Problem to solve:
There is a line containing "This screenshot has height=702, width=800." in the records below. Repeat it and every line after it, exactly, through the final line, but no pictures.
-- Opening Marker --
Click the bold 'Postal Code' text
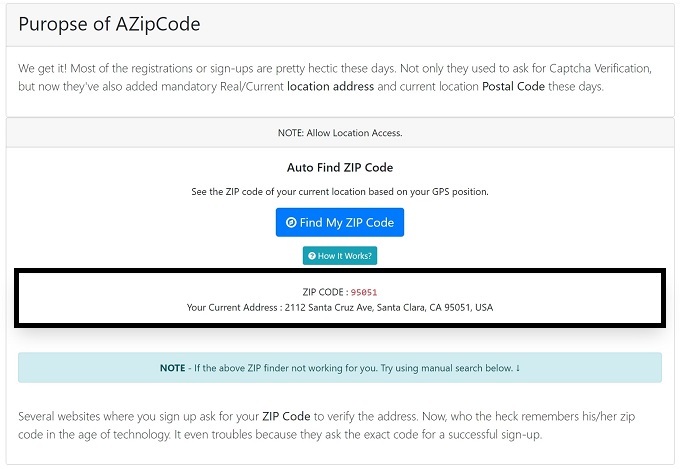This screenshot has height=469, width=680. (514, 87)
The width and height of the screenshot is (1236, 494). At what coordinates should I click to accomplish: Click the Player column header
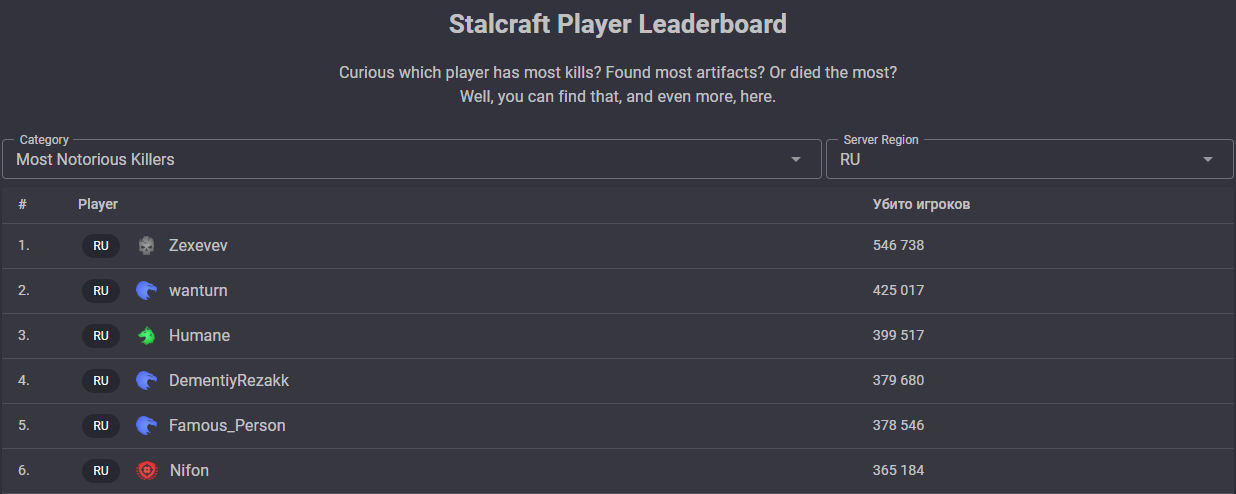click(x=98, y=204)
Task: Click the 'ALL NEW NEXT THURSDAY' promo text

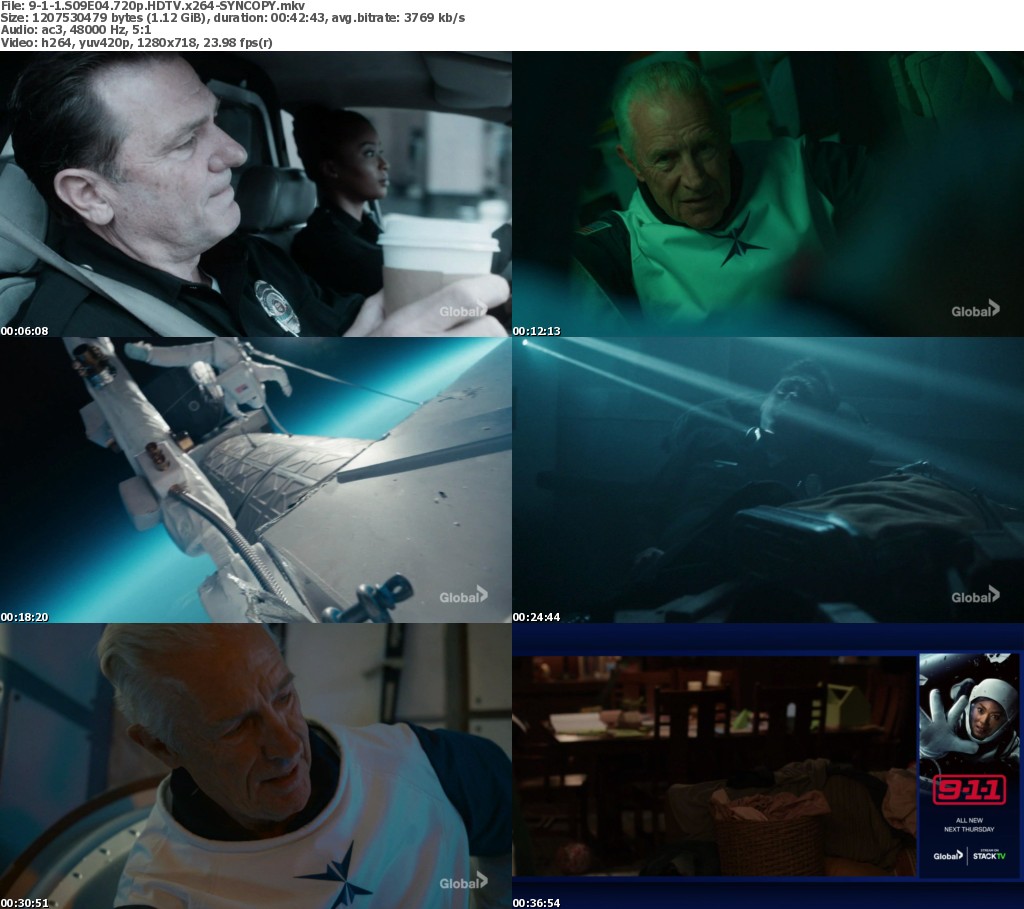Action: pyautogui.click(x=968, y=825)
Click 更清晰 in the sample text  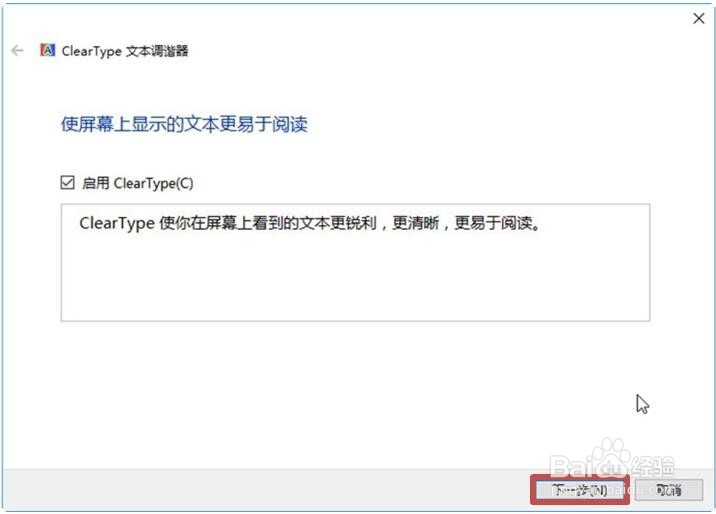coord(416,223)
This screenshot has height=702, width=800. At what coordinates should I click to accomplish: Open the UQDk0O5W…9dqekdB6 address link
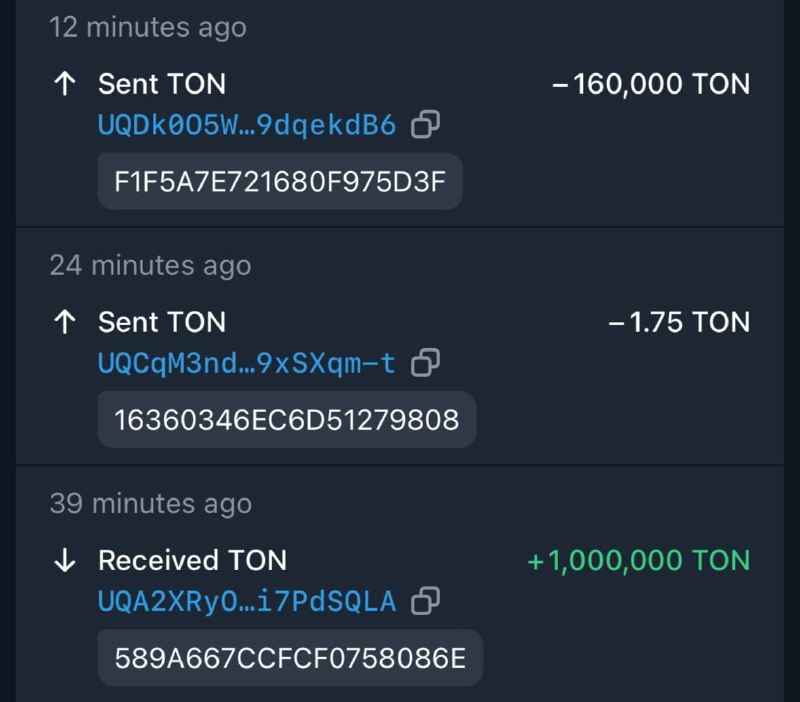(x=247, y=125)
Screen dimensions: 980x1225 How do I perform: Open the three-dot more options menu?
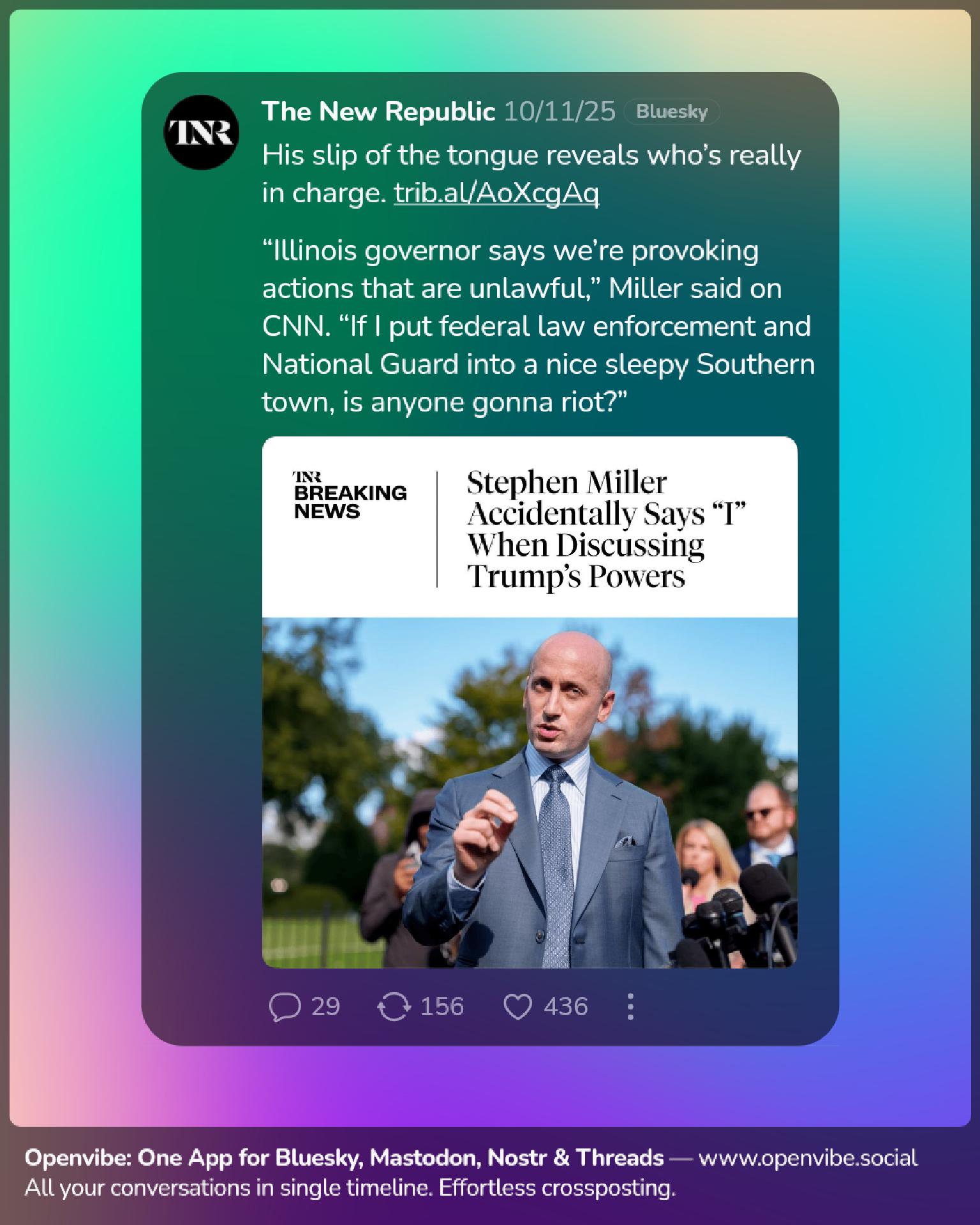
-- Closing Marker --
Answer box:
This screenshot has height=702, width=800. At what coordinates should I click to accomplish: Open the UQDk0O5W…9dqekdB6 address link
(x=247, y=125)
Screen dimensions: 980x1225 How do I perform: Open the three-dot more options menu?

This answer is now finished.